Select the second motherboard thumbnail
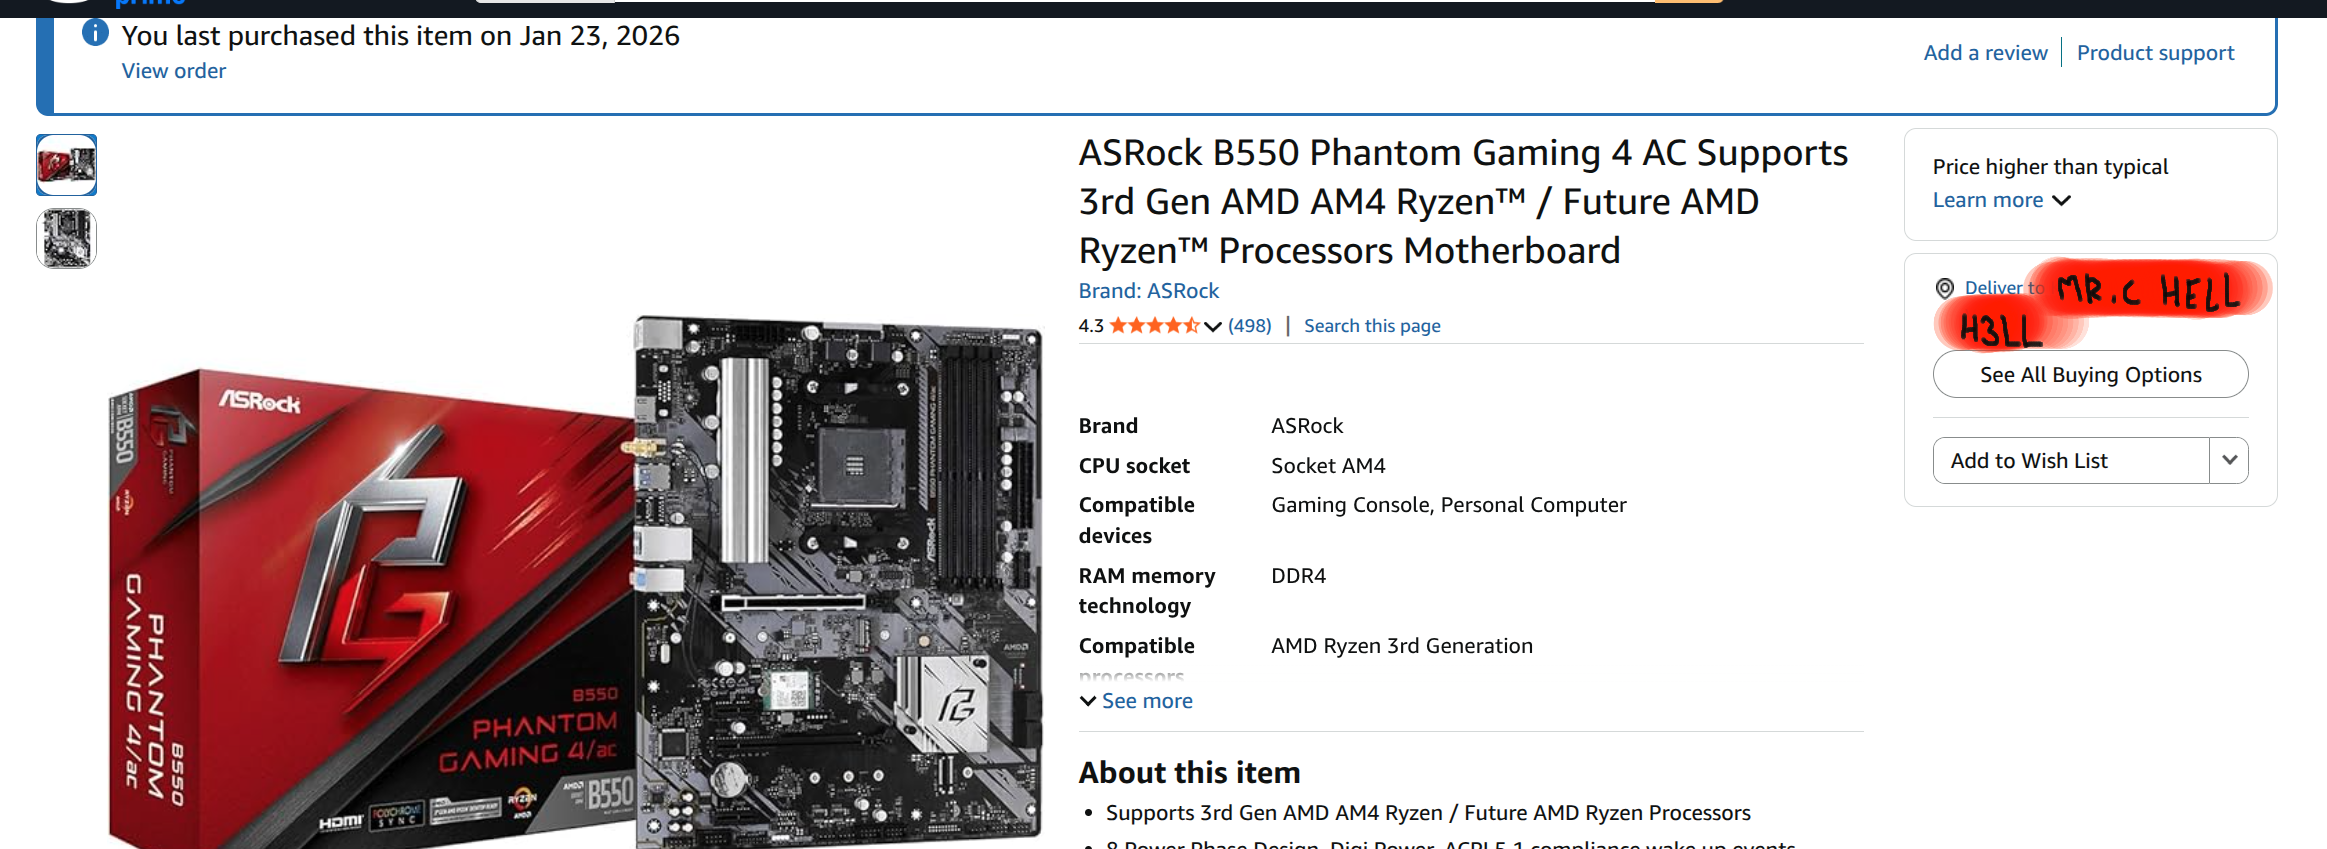This screenshot has width=2327, height=849. (x=67, y=239)
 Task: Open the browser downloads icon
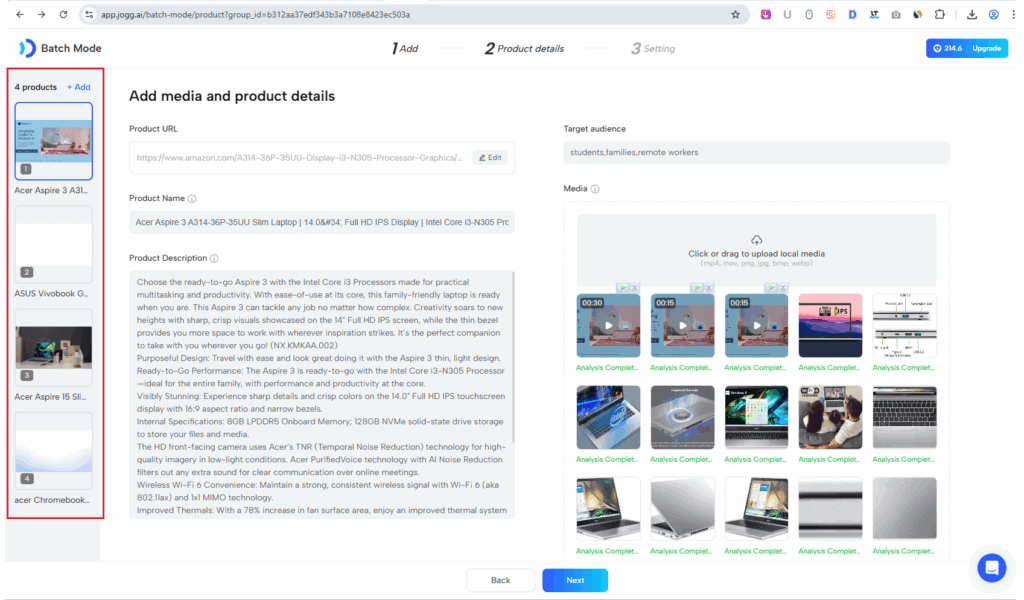pos(971,15)
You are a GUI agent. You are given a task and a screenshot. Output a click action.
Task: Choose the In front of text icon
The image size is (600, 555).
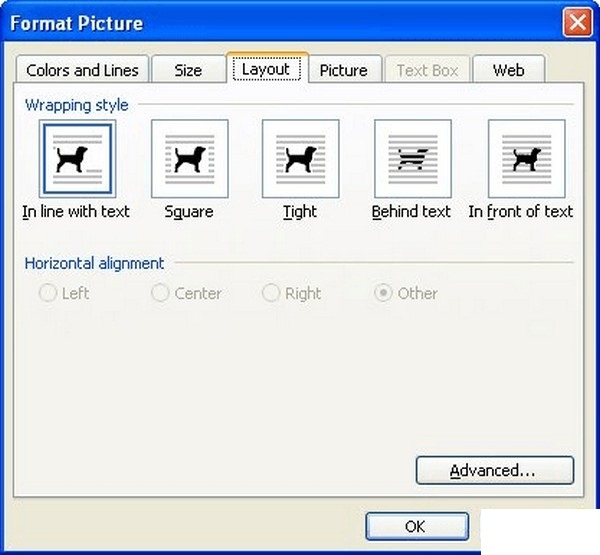pos(526,159)
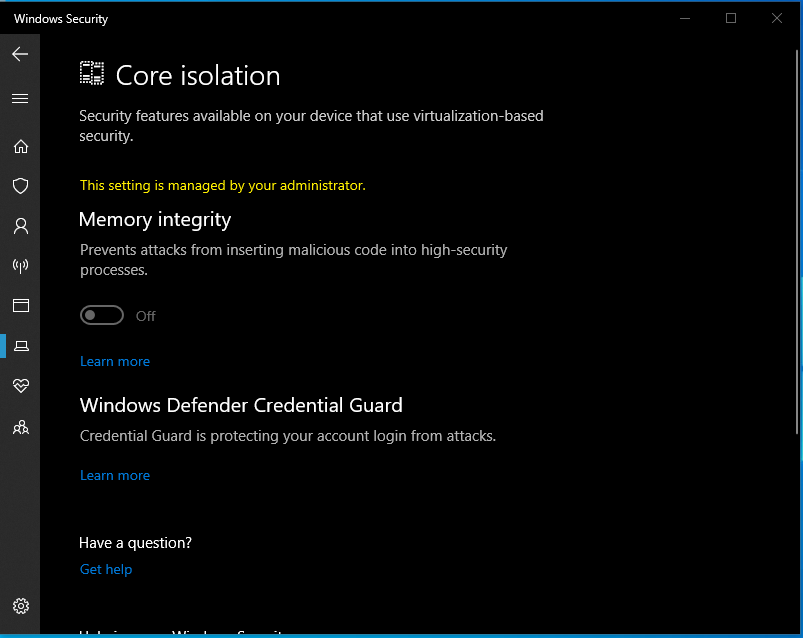This screenshot has width=803, height=638.
Task: Click the Windows Security title bar text
Action: (x=61, y=19)
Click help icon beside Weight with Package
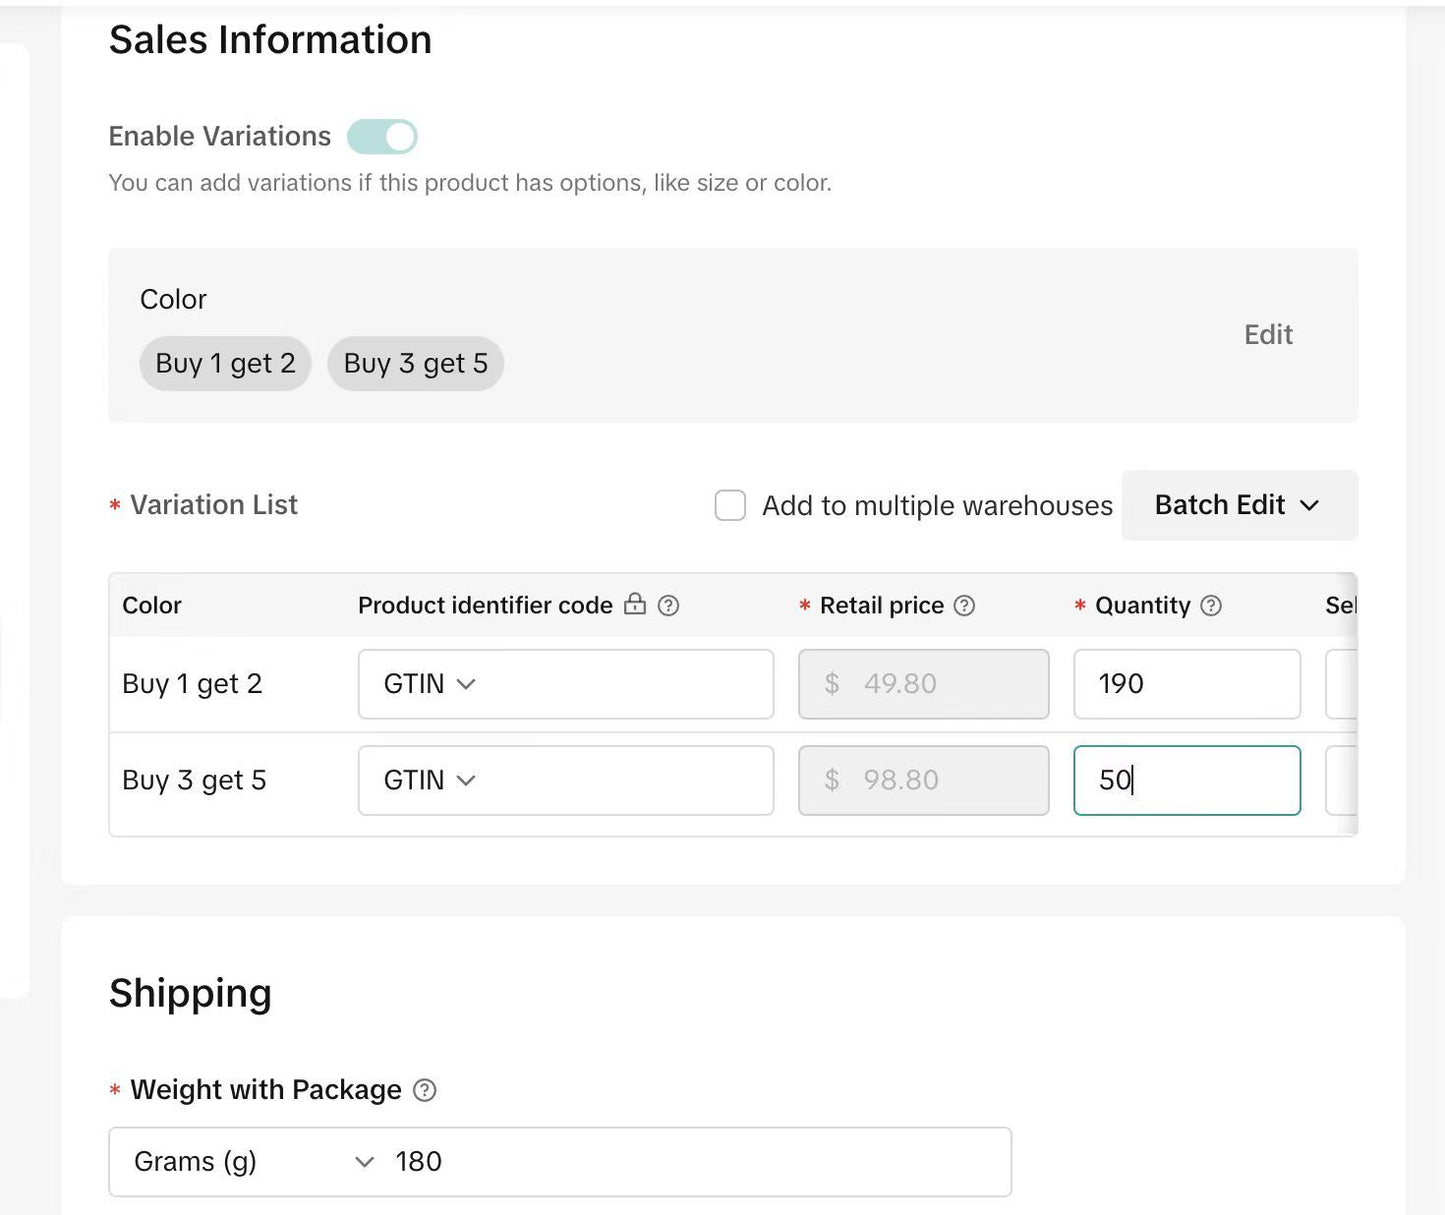The width and height of the screenshot is (1445, 1215). point(425,1090)
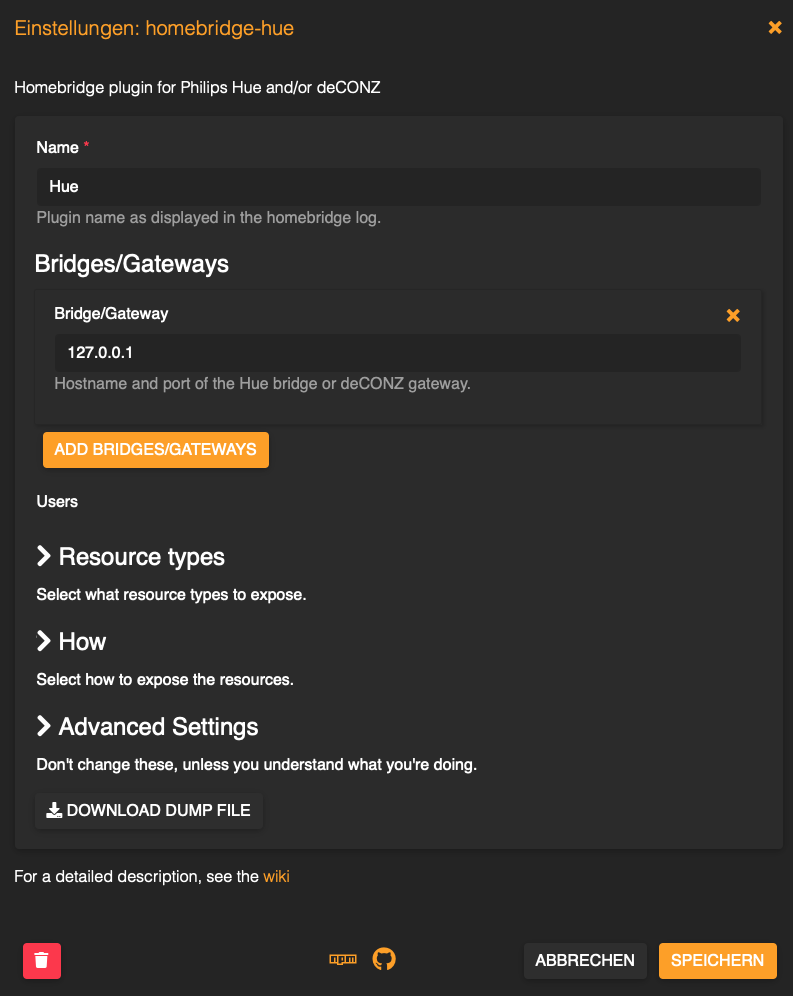Click the Users section label
The width and height of the screenshot is (793, 996).
pos(57,501)
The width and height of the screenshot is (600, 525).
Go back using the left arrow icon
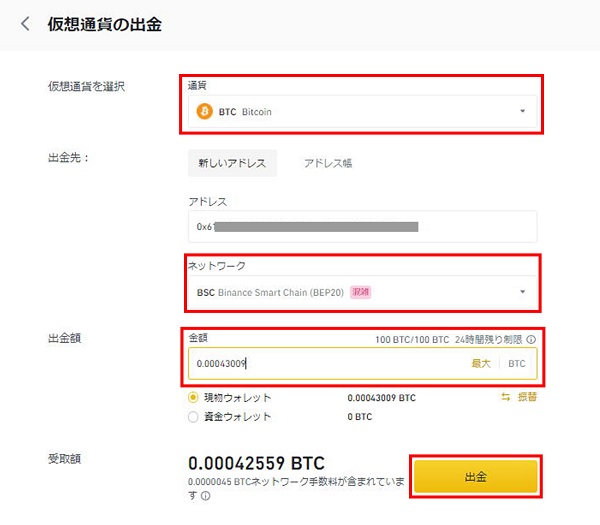(25, 24)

TRY IT: Reproduce all of the entries word for word, skipping any pictures they hold.

YOUR RESPONSE:
Select the second motherboard thumbnail
This screenshot has width=2327, height=849. (x=67, y=239)
 Task: Open the browser downloads icon
pos(971,15)
You are a GUI agent. You are given a task and a screenshot. Output a click action.
Task: Choose the In front of text icon
The image size is (600, 555).
pos(526,159)
This screenshot has width=803, height=638.
Task: Click the Windows Security title bar text
Action: (x=61, y=19)
Click help icon beside Weight with Package
The width and height of the screenshot is (1445, 1215). point(425,1090)
Click the Users section label
The width and height of the screenshot is (793, 996).
pos(57,501)
The width and height of the screenshot is (600, 525).
Go back using the left arrow icon
(25, 24)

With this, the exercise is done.